Another aspect is the number of turrets. What a waste to have four turrets, which I suppose weigh two thousand tons each, when three will give a bigger punch! With three turrets the centralisation of armour against gun-fire and torpedoes can be much more intense, and the decks all the more clear for the anti-aircraft batteries. If you ask your people to give you a legend for a sixteen-inch-gun ship, I am persuaded they would show you decidedly better proportions than could be achieved at fourteen-inch. Of course, there may be an argument about gunnery control, the spread of shot, etc., with which I am not familiar. Still, I should have thought that the optimum gunnery effect could be reached with salvos of four and five alternately.
Nothing would induce me to succumb to fourteen-inch if I were in your shoes. The Admiralty will look rather silly if they are committed to two fourteen-inch-gun ships, and both Japan and the United States go in for sixteen-inch a few months later. I should have thought it was quite possible to lie back and save six months in construction. It is terrible deliberately to build British battleships costing £7,000,000 apiece that are not the strongest in the world! As old Fisher used to say, “The British Navy always travels first class.”
However, these are only vaticinations! I went through all this in bygone years, or I would not venture to obtrude it on you. I will get in touch with Chatfield as you suggest.

INPUT DATA |
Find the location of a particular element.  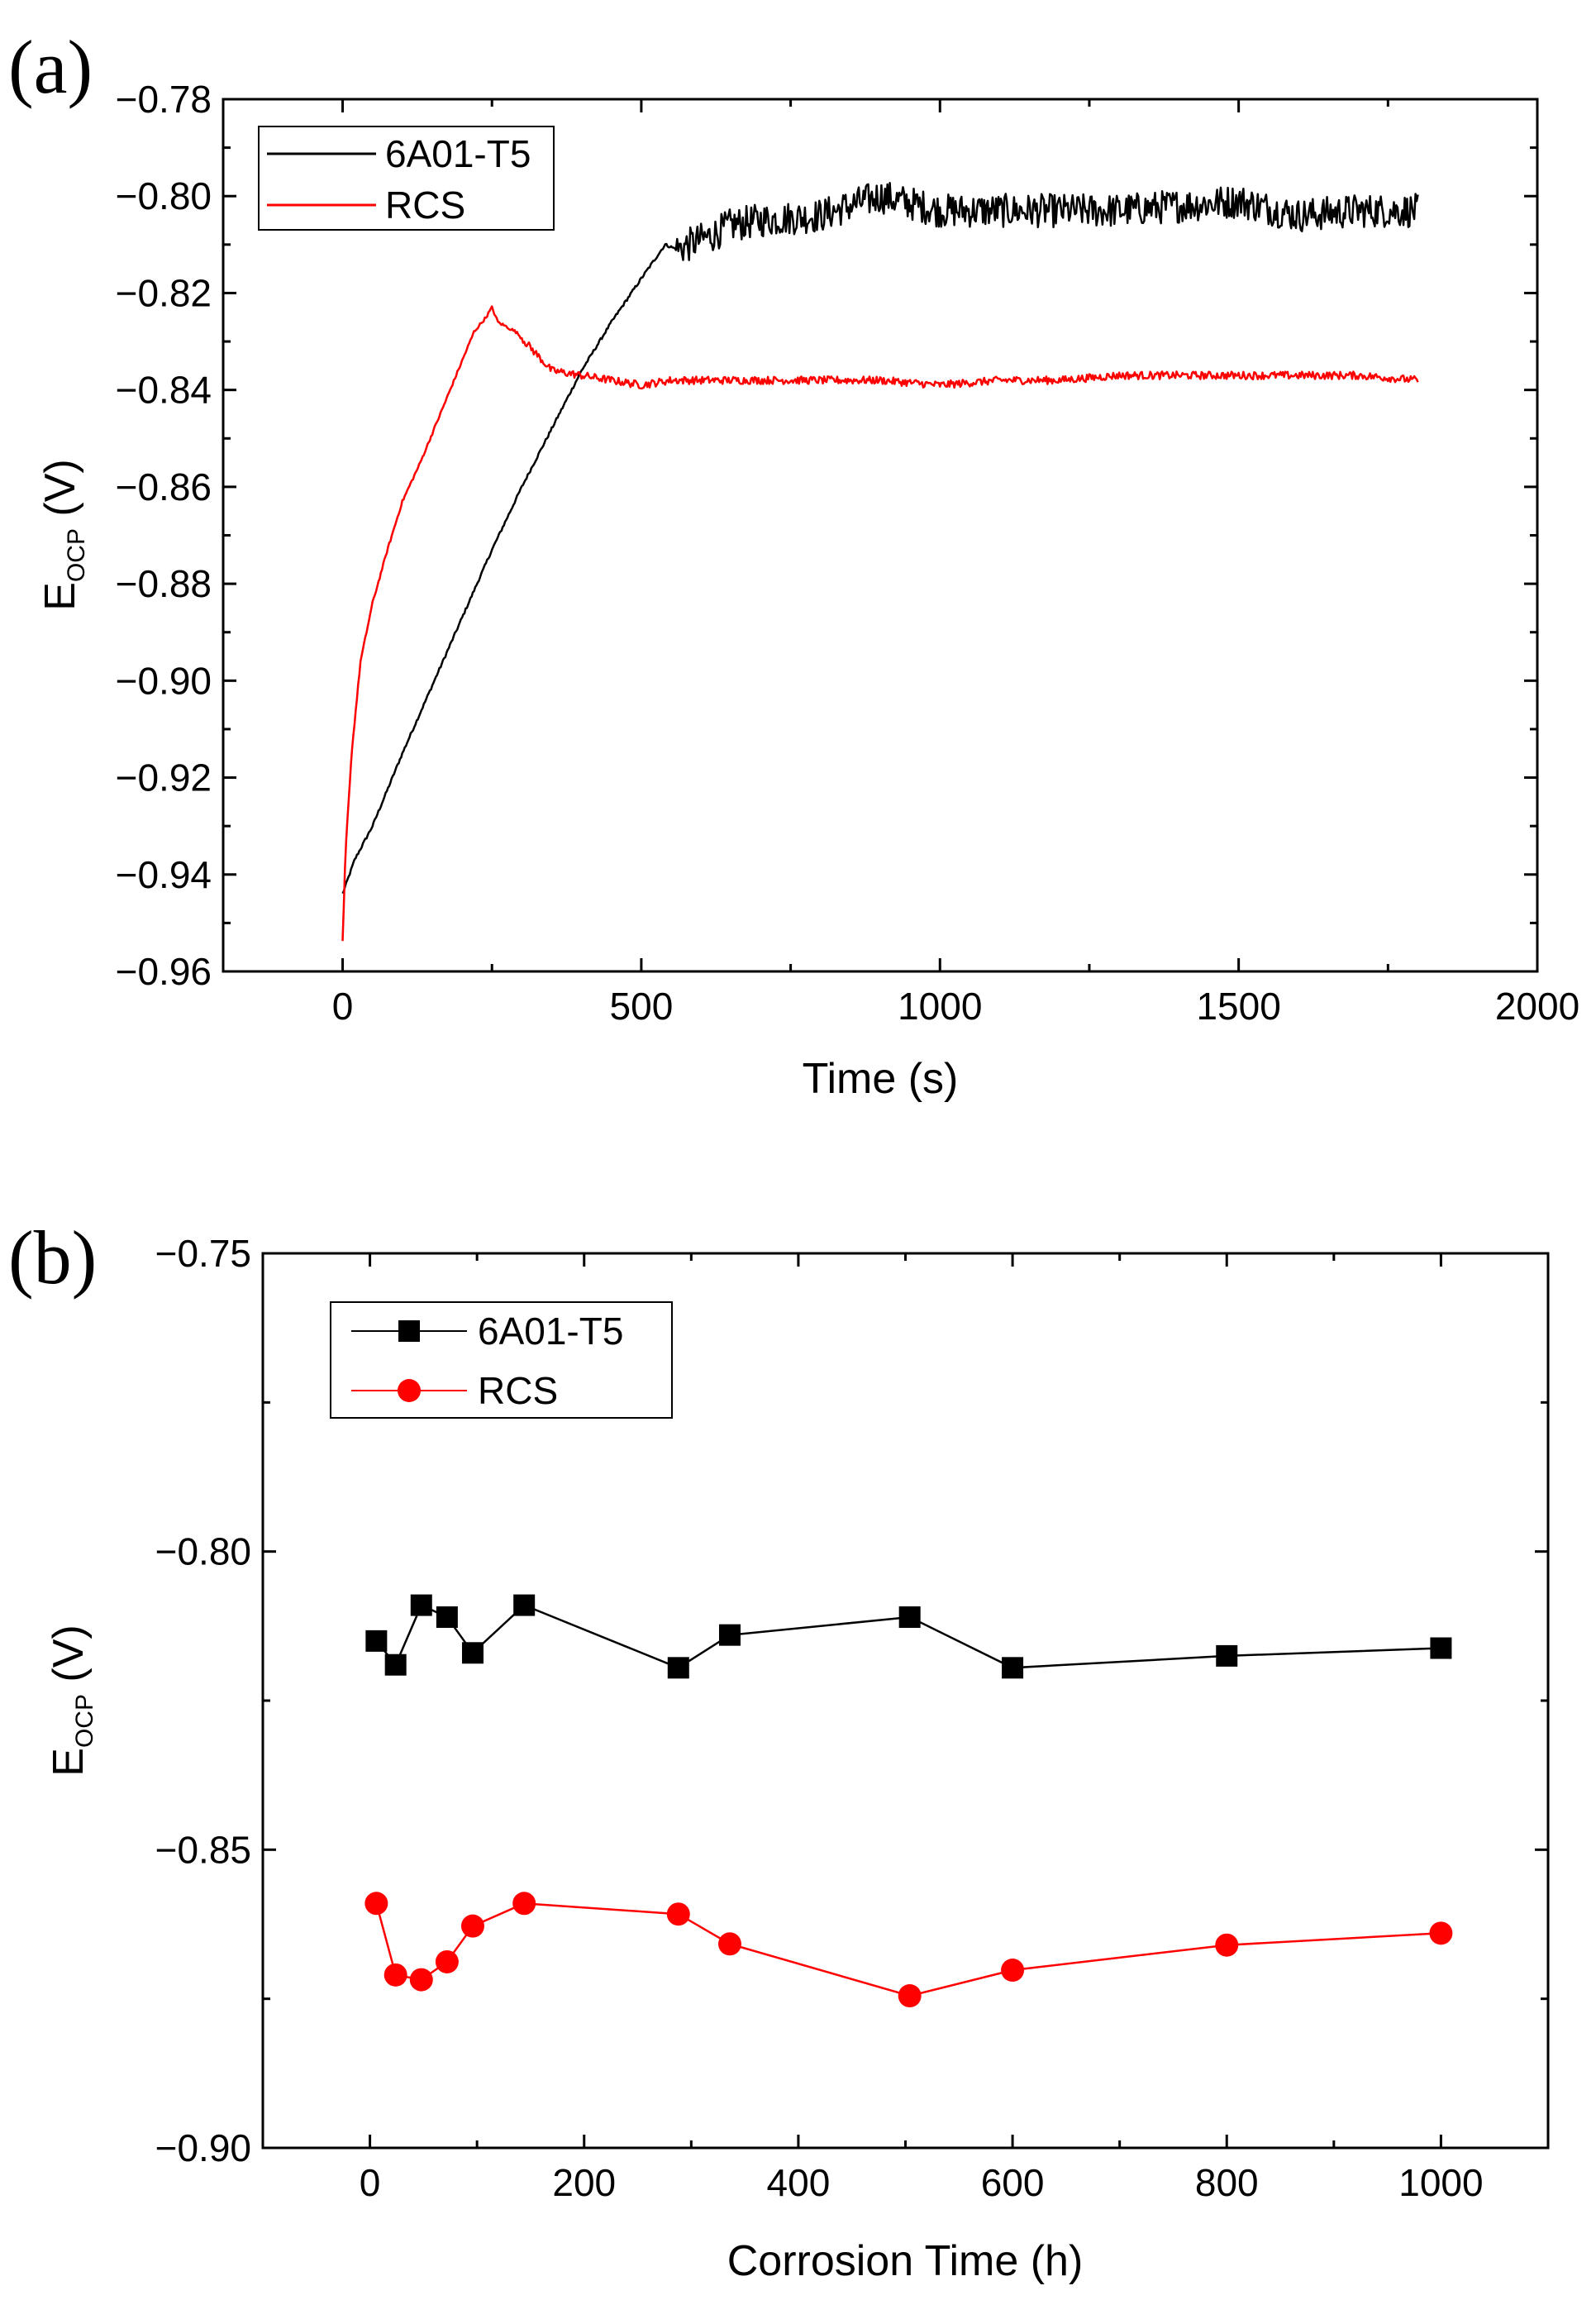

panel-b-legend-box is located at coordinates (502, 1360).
---
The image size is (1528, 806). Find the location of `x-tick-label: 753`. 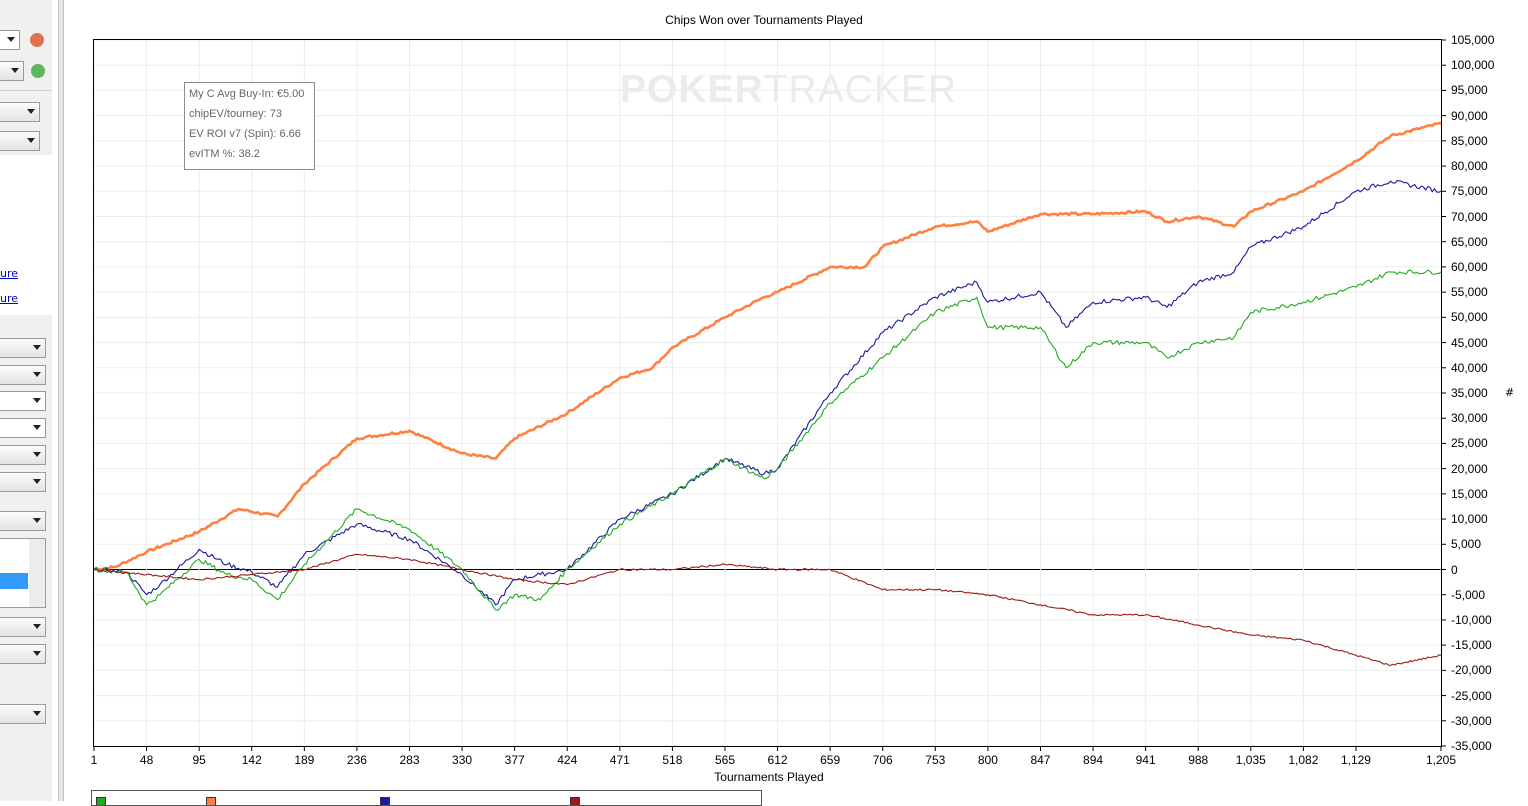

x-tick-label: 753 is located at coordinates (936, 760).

REQUIRED ACTIONS |
[A] Reproduce the battleship passage word for word, from "However, these are" to "as you suggest.".
[B] In the battleship passage, what is the cost given for each British battleship?
[C] Extend the battleship passage, starting after its final sentence.

OUTPUTS FOR THE TASKS |
[A]
However, these are only vaticinations! I went through all this in bygone years, or I would not venture to obtrude it on you. I will get in touch with Chatfield as you suggest.

[B] £7,000,000 apiece.

[C]
The First Lord in no way resented my arguments and a considerable correspondence took place between us; and I also had several conversations with him and the First Sea Lord. Before leaving the Admiralty at the end of May, 1937, Sir Samuel Hoare sent me two memoranda prepared by the Naval Staff, one dealing with battleships and the other with cruisers. The Admiralty case about battleship design was that since the Washington Treaty Great Britain had continually pressed for a reduction in displacement and size of guns on grounds of economy. It had not been possible, when the new British battleships were at last sanctioned in 1936, to throw over the treaty limitations of the fourteen-inch gun or the 35,000-ton ship. The design of the battleships of the
King George V
class had to be started before it could become known whether other Powers would accept these limits as governing the immediate future. The turrets of the
King George V
class had in fact been ordered in May, 1936. Had the Admiralty delayed decision upon design until April, 1937, only two ships would be available by 1941, instead of five. Should foreign countries go beyond the Washington limits, the designs for the 1938 programme ships, which would be complete in 1942, could take a larger scope.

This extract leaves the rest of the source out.